Each line below is to be written out in full, exactly as shown.

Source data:

·····

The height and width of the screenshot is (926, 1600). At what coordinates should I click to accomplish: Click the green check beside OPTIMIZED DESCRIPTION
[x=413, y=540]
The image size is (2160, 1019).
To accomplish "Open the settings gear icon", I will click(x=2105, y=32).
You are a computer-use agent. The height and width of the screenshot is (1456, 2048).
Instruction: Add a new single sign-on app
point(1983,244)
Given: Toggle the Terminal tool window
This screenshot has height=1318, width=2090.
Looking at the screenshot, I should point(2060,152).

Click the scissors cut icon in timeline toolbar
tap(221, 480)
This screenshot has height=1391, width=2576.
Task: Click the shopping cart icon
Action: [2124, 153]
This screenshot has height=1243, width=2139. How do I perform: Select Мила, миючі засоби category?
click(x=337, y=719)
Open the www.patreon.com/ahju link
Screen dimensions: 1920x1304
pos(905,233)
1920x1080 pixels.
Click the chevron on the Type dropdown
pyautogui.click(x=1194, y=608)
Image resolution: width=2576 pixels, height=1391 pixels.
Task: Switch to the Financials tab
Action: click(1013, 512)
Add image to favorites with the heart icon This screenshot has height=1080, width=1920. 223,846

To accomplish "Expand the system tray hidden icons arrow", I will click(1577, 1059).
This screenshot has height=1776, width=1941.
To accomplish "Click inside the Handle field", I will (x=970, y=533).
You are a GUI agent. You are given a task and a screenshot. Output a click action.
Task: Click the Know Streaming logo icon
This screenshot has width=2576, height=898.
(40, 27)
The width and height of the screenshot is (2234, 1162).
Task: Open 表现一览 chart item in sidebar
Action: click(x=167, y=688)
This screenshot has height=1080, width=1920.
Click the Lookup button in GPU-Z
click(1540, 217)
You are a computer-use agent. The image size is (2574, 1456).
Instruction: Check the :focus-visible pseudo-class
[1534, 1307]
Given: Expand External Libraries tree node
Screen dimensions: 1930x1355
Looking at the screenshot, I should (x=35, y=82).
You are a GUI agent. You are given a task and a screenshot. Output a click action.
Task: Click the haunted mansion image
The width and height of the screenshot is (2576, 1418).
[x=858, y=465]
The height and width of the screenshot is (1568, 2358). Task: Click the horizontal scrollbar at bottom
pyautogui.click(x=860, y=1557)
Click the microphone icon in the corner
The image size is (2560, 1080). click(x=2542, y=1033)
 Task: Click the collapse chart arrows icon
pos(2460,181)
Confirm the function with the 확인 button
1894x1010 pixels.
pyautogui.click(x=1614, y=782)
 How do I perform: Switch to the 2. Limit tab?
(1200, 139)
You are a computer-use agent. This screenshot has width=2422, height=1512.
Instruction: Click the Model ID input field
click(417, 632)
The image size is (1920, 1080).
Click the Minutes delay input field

·····

• **Task output**:
The height and width of the screenshot is (926, 1600). At what coordinates should I click to accomplish: Click the green check beside OPTIMIZED DESCRIPTION
[x=413, y=540]
The image size is (2160, 1019).
To accomplish "Open the settings gear icon", I will click(x=2105, y=32).
You are a computer-use agent. The height and width of the screenshot is (1456, 2048).
Instruction: Add a new single sign-on app
point(1983,244)
Given: Toggle the Terminal tool window
This screenshot has height=1318, width=2090.
Looking at the screenshot, I should point(2060,152).

Click the scissors cut icon in timeline toolbar
tap(221, 480)
This screenshot has height=1391, width=2576.
Task: Click the shopping cart icon
Action: [2124, 153]
This screenshot has height=1243, width=2139. How do I perform: Select Мила, миючі засоби category?
click(x=337, y=719)
Open the www.patreon.com/ahju link
Screen dimensions: 1920x1304
pos(905,233)
1920x1080 pixels.
Click the chevron on the Type dropdown
pyautogui.click(x=1194, y=608)
Image resolution: width=2576 pixels, height=1391 pixels.
Task: Switch to the Financials tab
Action: click(1013, 512)
Add image to favorites with the heart icon This screenshot has height=1080, width=1920. 223,846

To accomplish "Expand the system tray hidden icons arrow", I will click(1577, 1059).
This screenshot has height=1776, width=1941.
To accomplish "Click inside the Handle field", I will (x=970, y=533).
You are a GUI agent. You are given a task and a screenshot. Output a click action.
Task: Click the Know Streaming logo icon
This screenshot has width=2576, height=898.
(40, 27)
The width and height of the screenshot is (2234, 1162).
Task: Open 表现一览 chart item in sidebar
Action: click(x=167, y=688)
This screenshot has height=1080, width=1920.
Click the Lookup button in GPU-Z
click(1540, 217)
You are a computer-use agent. The image size is (2574, 1456).
Instruction: Check the :focus-visible pseudo-class
[1534, 1307]
Given: Expand External Libraries tree node
Screen dimensions: 1930x1355
Looking at the screenshot, I should (x=35, y=82).
You are a GUI agent. You are given a task and a screenshot. Output a click action.
Task: Click the haunted mansion image
The width and height of the screenshot is (2576, 1418).
[x=858, y=465]
The height and width of the screenshot is (1568, 2358). Task: Click the horizontal scrollbar at bottom
pyautogui.click(x=860, y=1557)
Click the microphone icon in the corner
The image size is (2560, 1080). click(x=2542, y=1033)
 Task: Click the collapse chart arrows icon
pos(2460,181)
Confirm the function with the 확인 button
1894x1010 pixels.
pyautogui.click(x=1614, y=782)
 How do I perform: Switch to the 2. Limit tab?
(1200, 139)
You are a computer-use agent. This screenshot has width=2422, height=1512.
Instruction: Click the Model ID input field
click(417, 632)
The image size is (1920, 1080).
Click the Minutes delay input field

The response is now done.